Both turned to him, wary. "Who're you?"

"Just a repair guy," he said with a shrug. "No charge. I'm curious."

He took the wand carefully and examined it. The crystal at the tip was cloudy, with faint scorch marks on the base. The handle had tiny rune lines — one of them cracked.

"Ah, there's your problem. You've got an open line."

"A what?" the boy asked.

"Too much mana forced through a damaged rune. Same as plugging a busted wire into high voltage — it overheats."

The old woman blinked. "You… can tell that just by looking?"

Eddie smiled modestly. "Comes with the job."

He borrowed Lyra's hairpin (to her dismay), used it to etch a small bridge rune across the crack, then placed his finger over the connection.

The crystal flared bright. The wand hummed to life.

The boy gasped. "It works!"

The old woman crossed herself. "By the Light, you are blessed!"

Lyra beamed. "Told you he's amazing!"

Eddie rubbed the back of his neck, embarrassed. "Just lucky. That's all."

By afternoon, word had spread: a mysterious stranger could fix anything.

When he returned to the inn, half the street was already waiting — with lamps, wands, kettles, and a few items that looked suspiciously like magical toasters.

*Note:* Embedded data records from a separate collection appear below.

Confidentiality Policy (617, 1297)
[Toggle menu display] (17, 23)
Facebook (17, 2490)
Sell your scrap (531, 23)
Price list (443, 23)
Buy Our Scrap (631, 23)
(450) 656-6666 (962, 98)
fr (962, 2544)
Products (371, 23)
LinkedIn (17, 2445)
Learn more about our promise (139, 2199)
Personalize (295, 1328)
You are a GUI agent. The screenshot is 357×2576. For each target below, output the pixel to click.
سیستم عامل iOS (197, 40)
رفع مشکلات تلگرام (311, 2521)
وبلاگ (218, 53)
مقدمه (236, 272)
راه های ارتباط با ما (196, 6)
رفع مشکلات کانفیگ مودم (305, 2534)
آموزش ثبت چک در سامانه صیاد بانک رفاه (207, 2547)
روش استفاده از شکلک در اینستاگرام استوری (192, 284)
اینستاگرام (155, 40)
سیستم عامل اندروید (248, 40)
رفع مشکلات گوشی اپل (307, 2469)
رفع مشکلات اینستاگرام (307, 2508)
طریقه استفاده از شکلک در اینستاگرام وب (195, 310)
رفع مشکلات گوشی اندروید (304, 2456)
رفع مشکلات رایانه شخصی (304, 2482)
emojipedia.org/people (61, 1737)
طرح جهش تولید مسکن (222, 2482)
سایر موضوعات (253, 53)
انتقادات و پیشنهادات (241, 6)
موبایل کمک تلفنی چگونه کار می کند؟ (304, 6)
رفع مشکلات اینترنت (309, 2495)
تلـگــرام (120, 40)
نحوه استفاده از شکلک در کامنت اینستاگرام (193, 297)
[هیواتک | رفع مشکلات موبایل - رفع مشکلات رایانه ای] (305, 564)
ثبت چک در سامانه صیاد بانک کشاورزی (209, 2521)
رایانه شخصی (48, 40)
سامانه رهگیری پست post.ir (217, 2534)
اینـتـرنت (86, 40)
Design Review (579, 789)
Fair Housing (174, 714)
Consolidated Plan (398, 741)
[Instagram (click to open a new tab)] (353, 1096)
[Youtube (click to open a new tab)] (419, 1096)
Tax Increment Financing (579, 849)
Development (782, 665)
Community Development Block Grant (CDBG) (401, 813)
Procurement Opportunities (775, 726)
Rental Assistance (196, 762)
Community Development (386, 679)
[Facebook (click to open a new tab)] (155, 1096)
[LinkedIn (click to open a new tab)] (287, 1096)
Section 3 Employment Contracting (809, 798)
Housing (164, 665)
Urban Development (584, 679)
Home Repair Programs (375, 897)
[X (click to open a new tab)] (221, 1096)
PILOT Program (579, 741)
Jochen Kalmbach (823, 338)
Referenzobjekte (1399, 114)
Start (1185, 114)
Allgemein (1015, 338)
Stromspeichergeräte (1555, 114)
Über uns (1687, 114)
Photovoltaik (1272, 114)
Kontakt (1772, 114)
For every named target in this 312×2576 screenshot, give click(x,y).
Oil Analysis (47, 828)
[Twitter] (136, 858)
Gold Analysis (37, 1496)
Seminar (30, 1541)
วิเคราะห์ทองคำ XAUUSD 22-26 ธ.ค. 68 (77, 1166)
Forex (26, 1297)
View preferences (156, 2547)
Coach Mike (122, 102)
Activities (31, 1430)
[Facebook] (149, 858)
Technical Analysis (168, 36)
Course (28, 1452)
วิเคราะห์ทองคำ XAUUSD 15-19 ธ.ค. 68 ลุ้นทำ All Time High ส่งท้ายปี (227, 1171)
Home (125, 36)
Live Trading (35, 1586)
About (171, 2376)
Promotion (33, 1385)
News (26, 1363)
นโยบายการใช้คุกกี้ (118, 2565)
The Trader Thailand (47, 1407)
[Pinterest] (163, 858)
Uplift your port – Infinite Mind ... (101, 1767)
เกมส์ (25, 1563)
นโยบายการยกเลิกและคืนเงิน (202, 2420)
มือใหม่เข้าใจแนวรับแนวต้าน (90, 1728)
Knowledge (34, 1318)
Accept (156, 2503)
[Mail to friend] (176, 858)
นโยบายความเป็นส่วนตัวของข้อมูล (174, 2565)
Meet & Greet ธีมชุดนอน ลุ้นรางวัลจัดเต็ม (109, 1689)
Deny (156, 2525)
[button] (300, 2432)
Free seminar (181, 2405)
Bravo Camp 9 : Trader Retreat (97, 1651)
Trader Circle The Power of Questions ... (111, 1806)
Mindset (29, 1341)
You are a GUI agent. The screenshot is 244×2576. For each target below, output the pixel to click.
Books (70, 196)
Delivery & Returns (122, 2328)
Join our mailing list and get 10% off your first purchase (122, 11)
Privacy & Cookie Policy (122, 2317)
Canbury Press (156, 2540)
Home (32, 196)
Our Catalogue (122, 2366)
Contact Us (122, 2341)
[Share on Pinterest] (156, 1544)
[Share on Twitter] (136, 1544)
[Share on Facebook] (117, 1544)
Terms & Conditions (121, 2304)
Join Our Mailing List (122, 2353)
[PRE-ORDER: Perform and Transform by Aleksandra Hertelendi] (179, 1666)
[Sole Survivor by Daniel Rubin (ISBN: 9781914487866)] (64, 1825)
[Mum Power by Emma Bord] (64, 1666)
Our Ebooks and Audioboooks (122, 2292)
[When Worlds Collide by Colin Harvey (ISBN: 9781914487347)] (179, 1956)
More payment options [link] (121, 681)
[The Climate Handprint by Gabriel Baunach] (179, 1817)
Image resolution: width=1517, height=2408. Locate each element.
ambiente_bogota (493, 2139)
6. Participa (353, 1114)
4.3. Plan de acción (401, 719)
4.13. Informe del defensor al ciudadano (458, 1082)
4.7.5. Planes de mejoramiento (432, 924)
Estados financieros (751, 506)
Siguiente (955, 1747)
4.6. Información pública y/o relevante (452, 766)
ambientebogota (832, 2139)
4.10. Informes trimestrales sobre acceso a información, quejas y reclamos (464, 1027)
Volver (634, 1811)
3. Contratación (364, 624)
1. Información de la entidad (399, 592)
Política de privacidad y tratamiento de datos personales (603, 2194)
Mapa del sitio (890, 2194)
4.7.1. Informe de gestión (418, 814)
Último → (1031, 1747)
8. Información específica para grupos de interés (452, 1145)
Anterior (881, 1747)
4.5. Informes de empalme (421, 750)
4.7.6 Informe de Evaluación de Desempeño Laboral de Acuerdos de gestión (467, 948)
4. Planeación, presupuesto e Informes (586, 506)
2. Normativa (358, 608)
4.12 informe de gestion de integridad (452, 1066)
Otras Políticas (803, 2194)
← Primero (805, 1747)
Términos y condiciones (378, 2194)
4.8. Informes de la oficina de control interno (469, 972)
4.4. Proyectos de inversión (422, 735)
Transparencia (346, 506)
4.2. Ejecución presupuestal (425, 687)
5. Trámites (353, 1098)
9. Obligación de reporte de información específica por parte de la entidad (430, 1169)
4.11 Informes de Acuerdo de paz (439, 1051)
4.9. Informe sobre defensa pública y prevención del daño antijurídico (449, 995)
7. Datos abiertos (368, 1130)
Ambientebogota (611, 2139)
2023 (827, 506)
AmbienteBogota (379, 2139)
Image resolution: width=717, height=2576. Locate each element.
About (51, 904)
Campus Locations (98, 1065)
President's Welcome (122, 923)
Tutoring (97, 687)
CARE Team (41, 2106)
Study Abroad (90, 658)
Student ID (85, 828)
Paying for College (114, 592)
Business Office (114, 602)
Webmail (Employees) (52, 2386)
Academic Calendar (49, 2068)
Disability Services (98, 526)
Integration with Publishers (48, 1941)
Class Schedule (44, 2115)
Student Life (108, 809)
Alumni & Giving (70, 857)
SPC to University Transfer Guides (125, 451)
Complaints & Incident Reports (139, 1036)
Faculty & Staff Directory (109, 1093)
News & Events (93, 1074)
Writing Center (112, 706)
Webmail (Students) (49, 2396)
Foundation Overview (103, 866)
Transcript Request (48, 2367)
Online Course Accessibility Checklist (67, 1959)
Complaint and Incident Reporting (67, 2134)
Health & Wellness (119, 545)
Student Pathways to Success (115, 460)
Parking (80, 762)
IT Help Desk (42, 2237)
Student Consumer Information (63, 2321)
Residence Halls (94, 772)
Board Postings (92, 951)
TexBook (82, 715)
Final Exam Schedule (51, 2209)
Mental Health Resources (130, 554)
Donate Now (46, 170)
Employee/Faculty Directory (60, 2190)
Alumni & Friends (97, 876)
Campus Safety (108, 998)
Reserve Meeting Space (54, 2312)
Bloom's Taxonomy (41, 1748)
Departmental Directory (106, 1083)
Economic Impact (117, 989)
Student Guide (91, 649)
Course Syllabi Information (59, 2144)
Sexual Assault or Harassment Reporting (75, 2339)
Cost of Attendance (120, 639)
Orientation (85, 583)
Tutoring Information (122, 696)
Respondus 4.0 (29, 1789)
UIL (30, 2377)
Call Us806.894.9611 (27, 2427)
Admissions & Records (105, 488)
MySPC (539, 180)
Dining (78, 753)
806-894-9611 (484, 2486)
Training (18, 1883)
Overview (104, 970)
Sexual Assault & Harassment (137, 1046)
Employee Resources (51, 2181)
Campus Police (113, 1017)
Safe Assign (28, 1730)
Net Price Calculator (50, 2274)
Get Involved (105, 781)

"Wait, wait, I'm not even officially open yet!" he protested.

Too late. A smiling old man shoved a cracked crystal in his face. "Please, my heater's gone cold for months!"

Eddie sighed, glancing skyward. "Lord, you sent me to another world just to give me more work, didn't you?"

Still, he couldn't help but grin. It felt… good. Honest work.

As dusk fell, he sat by the inn window, finishing the last repair of the day. Lyra dozed off beside him, chin resting on her arms.

The lantern he was fixing flickered weakly. He adjusted the wire connections — no, the rune lines — with care.

"Mana flow's weak… maybe the crystal's drained," he muttered.

He pricked his finger accidentally on a shard. A single drop of blood fell onto the crystal — and suddenly, it pulsed to life, flooding the room with light.

Eddie froze.

"What the—?"

The glow dimmed to a gentle warmth, humming like a live wire. He could feel something — a faint current running through his fingertips.

Not pain.Energy.

It sank into him like breath. For a moment, he saw tiny arcs of lightning dance under his skin.

Then it was gone.

He looked down at his hands, trembling slightly. "Okay. That… wasn't normal."

Lyra stirred. "Mister Eddie?"

He forced a smile. "Nothing, kid. Just… static shock."

"Static what?"

"Never mind."

He watched the glowing lantern, his mind racing.If mana could flow through him… did that mean he could use it?

He leaned back, staring at the ceiling.

"Electrician, huh? Maybe this world needs a little electrical engineering."

Later that night, as the village lights flickered one by one, Eddie sat outside under the twin moons.

Lyra's repaired lantern sat beside him, shining bright and steady.

He looked up at the sky, smiling faintly.

"New world, same job. Guess some things never change."

A distant rumble of thunder echoed over the hills.The faint spark from his fingertips answered back.